[Excerpted data]:
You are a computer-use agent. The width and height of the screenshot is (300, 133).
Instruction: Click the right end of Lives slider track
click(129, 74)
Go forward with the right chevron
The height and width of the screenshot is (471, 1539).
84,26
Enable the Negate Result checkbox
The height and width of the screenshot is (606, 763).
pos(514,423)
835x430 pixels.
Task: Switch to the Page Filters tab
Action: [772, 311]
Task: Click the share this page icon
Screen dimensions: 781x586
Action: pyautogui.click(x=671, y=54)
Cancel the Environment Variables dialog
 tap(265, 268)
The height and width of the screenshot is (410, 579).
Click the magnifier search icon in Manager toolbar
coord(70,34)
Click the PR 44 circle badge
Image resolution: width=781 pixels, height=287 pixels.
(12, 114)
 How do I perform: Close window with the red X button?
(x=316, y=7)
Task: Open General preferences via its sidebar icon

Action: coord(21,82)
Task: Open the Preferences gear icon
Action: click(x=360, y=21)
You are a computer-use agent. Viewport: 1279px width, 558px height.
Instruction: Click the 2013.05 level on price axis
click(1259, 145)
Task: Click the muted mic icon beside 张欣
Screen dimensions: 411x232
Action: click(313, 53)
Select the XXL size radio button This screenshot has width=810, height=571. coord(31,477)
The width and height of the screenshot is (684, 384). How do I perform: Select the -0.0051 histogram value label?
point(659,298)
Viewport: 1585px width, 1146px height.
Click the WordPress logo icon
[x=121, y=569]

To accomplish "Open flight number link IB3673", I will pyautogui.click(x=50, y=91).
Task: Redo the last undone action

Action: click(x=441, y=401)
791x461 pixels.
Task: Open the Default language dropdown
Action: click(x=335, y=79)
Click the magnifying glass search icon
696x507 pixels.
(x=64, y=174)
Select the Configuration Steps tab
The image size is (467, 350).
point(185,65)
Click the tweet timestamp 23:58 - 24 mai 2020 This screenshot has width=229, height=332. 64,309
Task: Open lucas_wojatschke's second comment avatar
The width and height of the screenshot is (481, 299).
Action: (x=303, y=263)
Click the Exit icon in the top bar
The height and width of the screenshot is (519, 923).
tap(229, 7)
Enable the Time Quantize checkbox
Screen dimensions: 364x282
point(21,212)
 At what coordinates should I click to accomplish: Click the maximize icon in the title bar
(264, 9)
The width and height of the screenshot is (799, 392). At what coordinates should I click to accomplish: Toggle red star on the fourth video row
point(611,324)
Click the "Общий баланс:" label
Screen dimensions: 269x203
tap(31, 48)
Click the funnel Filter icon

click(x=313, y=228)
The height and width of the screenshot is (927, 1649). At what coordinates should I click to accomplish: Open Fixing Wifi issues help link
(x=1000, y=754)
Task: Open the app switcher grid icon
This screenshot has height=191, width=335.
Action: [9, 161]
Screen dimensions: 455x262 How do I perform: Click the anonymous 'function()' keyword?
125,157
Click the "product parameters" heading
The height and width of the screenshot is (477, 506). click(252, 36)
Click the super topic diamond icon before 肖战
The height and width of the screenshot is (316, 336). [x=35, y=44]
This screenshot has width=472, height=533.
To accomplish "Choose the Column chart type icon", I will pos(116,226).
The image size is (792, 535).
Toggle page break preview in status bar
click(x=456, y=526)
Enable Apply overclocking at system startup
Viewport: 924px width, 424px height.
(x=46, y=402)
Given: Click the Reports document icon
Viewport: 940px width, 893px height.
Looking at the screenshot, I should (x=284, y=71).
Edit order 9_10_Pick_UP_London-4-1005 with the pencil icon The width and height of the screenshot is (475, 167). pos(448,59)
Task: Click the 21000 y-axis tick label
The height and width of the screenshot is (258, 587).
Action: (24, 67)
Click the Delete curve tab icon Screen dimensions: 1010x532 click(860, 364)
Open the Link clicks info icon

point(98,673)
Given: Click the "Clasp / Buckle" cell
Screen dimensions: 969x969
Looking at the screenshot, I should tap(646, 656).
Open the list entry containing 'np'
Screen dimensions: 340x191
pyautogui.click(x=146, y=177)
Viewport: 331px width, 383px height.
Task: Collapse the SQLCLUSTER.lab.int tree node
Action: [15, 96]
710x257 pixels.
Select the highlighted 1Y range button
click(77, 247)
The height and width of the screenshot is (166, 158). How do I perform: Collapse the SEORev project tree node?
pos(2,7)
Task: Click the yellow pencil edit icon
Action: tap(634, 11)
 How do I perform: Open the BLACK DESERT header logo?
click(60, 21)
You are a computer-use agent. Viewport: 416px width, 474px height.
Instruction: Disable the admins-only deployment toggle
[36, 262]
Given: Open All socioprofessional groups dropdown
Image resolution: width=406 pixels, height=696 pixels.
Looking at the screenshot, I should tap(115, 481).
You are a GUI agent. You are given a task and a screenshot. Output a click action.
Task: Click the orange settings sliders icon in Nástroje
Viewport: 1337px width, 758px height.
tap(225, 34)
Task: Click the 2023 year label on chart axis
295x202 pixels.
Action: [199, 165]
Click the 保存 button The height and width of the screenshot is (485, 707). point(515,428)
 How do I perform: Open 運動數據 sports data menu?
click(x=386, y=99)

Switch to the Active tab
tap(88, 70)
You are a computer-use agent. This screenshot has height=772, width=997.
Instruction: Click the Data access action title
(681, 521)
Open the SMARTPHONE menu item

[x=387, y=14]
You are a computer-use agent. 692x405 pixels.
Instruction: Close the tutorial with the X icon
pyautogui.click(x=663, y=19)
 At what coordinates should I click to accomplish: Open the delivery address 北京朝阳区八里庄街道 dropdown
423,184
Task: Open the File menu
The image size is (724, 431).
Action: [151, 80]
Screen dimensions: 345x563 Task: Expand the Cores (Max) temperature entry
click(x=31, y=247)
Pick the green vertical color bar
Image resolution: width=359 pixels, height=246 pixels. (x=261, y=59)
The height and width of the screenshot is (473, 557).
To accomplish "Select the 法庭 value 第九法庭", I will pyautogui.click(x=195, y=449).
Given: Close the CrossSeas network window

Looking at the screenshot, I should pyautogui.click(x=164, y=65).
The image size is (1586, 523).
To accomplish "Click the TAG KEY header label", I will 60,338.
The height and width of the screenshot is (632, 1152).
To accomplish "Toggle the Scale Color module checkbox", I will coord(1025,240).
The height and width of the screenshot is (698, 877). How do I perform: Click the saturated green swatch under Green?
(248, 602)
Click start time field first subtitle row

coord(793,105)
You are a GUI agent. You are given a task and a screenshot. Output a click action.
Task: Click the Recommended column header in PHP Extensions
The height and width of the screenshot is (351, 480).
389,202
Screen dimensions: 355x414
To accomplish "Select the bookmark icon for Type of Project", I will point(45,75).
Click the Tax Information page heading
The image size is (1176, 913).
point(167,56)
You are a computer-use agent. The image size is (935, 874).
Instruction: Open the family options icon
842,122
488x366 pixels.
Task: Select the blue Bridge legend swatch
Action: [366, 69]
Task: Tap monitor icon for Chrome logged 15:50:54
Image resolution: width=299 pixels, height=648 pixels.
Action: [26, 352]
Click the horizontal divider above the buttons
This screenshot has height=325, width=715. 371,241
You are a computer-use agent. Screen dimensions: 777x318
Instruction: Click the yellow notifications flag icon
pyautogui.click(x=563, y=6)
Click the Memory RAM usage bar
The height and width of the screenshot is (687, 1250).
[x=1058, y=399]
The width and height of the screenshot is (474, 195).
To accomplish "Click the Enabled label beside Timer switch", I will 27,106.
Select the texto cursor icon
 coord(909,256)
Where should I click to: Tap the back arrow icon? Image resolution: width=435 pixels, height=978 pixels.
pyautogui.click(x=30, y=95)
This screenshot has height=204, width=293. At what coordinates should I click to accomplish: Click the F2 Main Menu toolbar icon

[What the task asks]:
Reproduce exactly the section above that begins at the line containing "Viewport: 940px width, 893px height." and ends at the line containing "Given: Open All", leaving out all other lines.

[Response to the exercise]:
Viewport: 940px width, 893px height.
Looking at the screenshot, I should (x=284, y=71).
Edit order 9_10_Pick_UP_London-4-1005 with the pencil icon The width and height of the screenshot is (475, 167). pos(448,59)
Task: Click the 21000 y-axis tick label
The height and width of the screenshot is (258, 587).
Action: (24, 67)
Click the Delete curve tab icon Screen dimensions: 1010x532 click(860, 364)
Open the Link clicks info icon

point(98,673)
Given: Click the "Clasp / Buckle" cell
Screen dimensions: 969x969
Looking at the screenshot, I should tap(646, 656).
Open the list entry containing 'np'
Screen dimensions: 340x191
pyautogui.click(x=146, y=177)
Viewport: 331px width, 383px height.
Task: Collapse the SQLCLUSTER.lab.int tree node
Action: [15, 96]
710x257 pixels.
Select the highlighted 1Y range button
click(77, 247)
The height and width of the screenshot is (166, 158). How do I perform: Collapse the SEORev project tree node?
pos(2,7)
Task: Click the yellow pencil edit icon
Action: tap(634, 11)
 How do I perform: Open the BLACK DESERT header logo?
click(60, 21)
You are a computer-use agent. Viewport: 416px width, 474px height.
Instruction: Disable the admins-only deployment toggle
[36, 262]
Given: Open All socioprofessional groups dropdown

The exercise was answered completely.